Secret documents reveal Britain’s largest tobacco company has gone to great lengths to produce scientific evidence clouding the link between smoking and lung cancer. According to newly unearthed internal company papers, BAT has spent millions of pounds funding university research to back the controversial theory of ‘genetic predisposition’, which argues that some people are more susceptible to lung cancer than others because they have ‘bad genes’.

The tobacco industry is keen to advance the theory because it implies that only around one in 10 smokers — those with ‘bad genes’ — are at a ‘heightened risk’ from smoking and need to quit. In recent years a number of scientists have used the theory to raise the possibility that people will soon be able to take a genetic test to see if they are more likely to suffer from lung cancer. But most scientists scorn the theory. They point to several studies which found no significant link between someone’s genetic make-up and lung cancer. They also say the tobacco lobby’s research ignores other diseases such as emphysema.

Now it has emerged that, in an attempt to provide itself with more ammunition to advance the theory, BAT — whose brands include Benson & Hedges, John Player and Rothmans — has been bankrolling research into ‘genetic predisposition’ at several British universities. According to the environmental campaign group Gene Watch, research into ‘bad genes’ was by far the largest area of university funding by BAT between 1990 and 1995. In conjunction with the anti-smoking group Ash, Gene Watch is preparing to publish a list of UK scientists who have received BAT funding but not declared it in their research papers, something which opens them up to the accusation that they failed to declare a conflict of interest. “Geneticists who take tobacco money are dancing with the devil,” said Helen Wallace, spokeswoman for Gene Watch, “The public has been misled for decades by scientists who think they’ve found the gene for lung cancer.
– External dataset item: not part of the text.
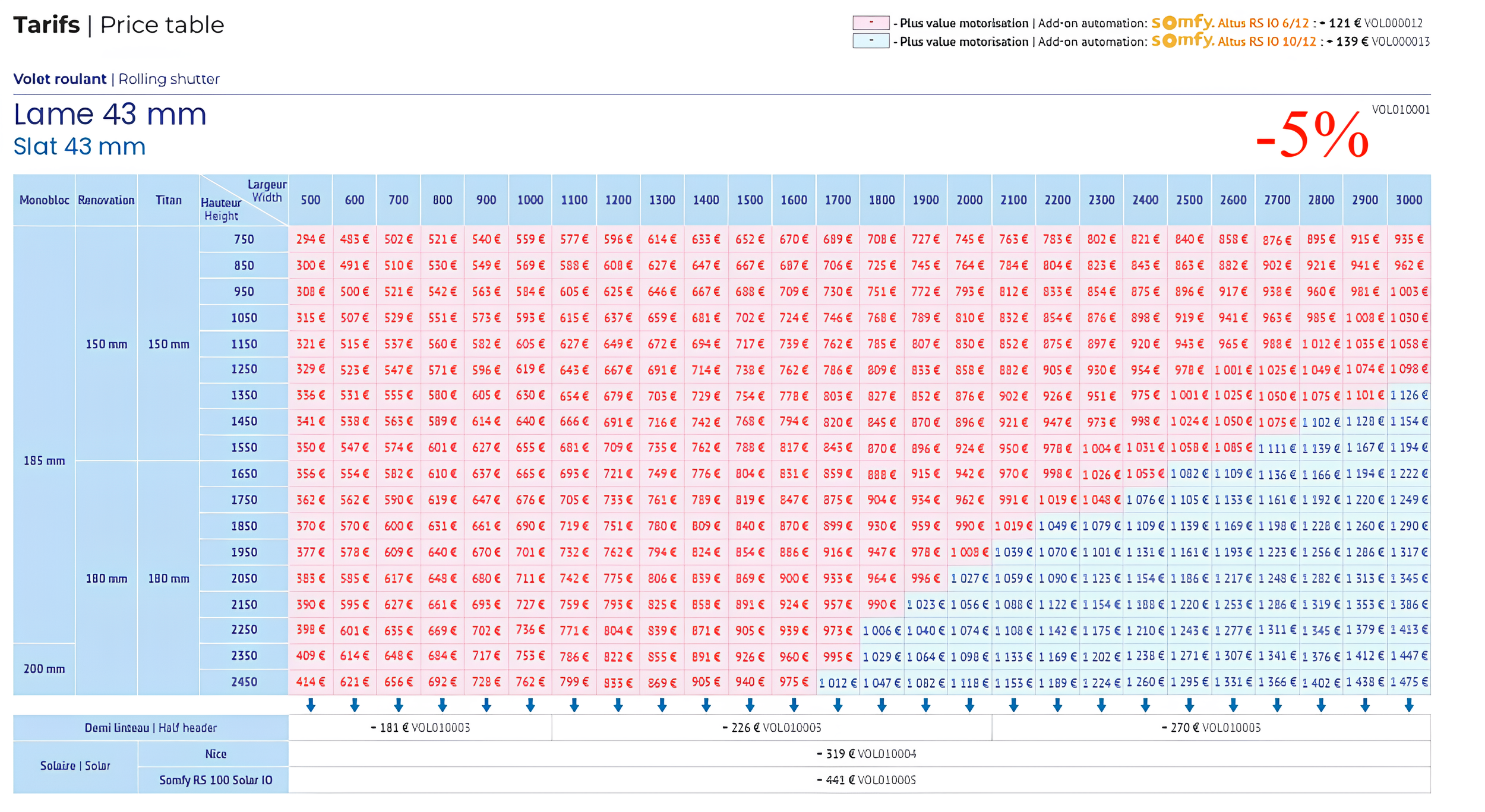Screen dimensions: 1485x812
Task: Click the Somfy logo next to Altus RS IO 10/12
Action: coord(1182,41)
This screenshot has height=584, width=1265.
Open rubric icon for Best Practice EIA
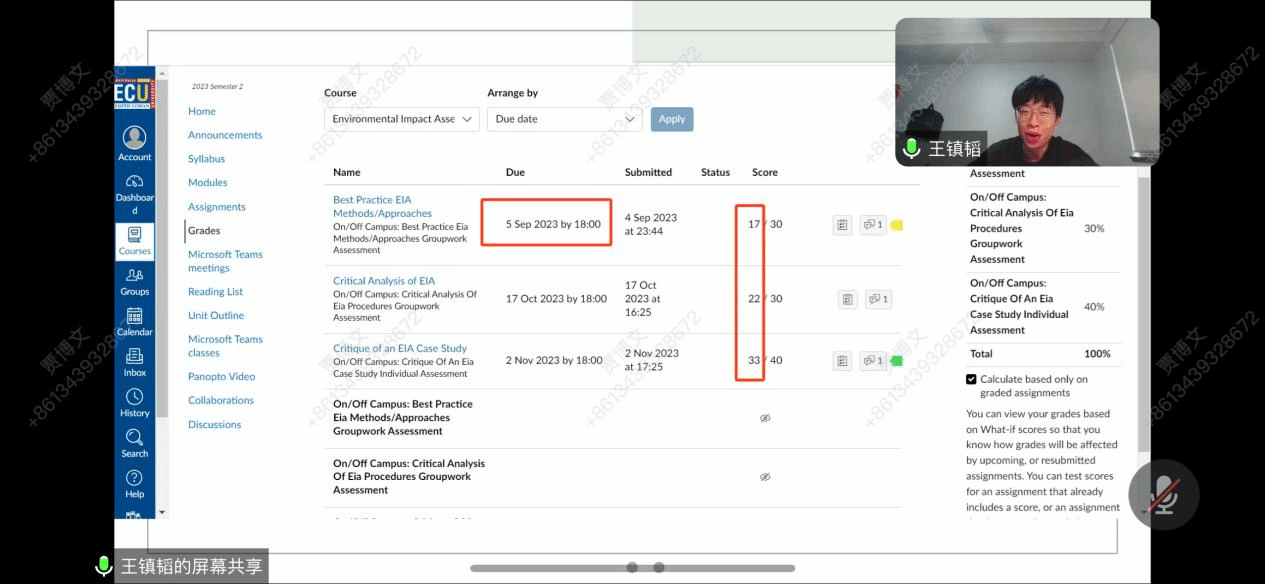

All smokers are at risk of early death or serious disease.” The group obtained the documents after trawling BAT’s huge depository in Guildford, Surrey. After a series of court cases the company was forced to open the depository to the public. But it has been accused of making papers difficult to find by not indexing them or by blanking out dates.

Academics at the London School of Hygiene and Tropical Medicine are attempting to post a copy of every document on a website with an index, a move that would give the anti-tobacco lobby a powerful weapon in future court cases. Already the academics have found evidence that some of the documents have been tampered with. They point to one disclosing BAT’s marketing strategy to ‘illiterate low-income 16-year-olds in the Middle East’ which has been crudely changed to ‘18-year-olds’ in places. In recent years the idea of a ‘testing kit’ which would allow smokers to work out whether they had ‘bad genes’ has captured the attention of politicians and the public. A memo from PR firm Burson-Marsteller to its client, tobacco giant Philip Morris, written in 1996, suggests the test would allow ‘the non-susceptible population to smoke with a clear conscience’.

Last September, Professor Zvi Livneh, of Israel’s Weizmann Institute of Science, made headlines when he said he was three years away from developing such a test. His research suggested some smokers are 10 times as likely as others to get the disease.

However Livneh received more than $500,000 between 1985 and 1991 from the Council For Tobacco Research, the tobacco lobby’s research arm. Livneh could not be contacted for comment. It is unclear if he declared the grants in his research paper submitted to the Journal of the National Cancer Institute.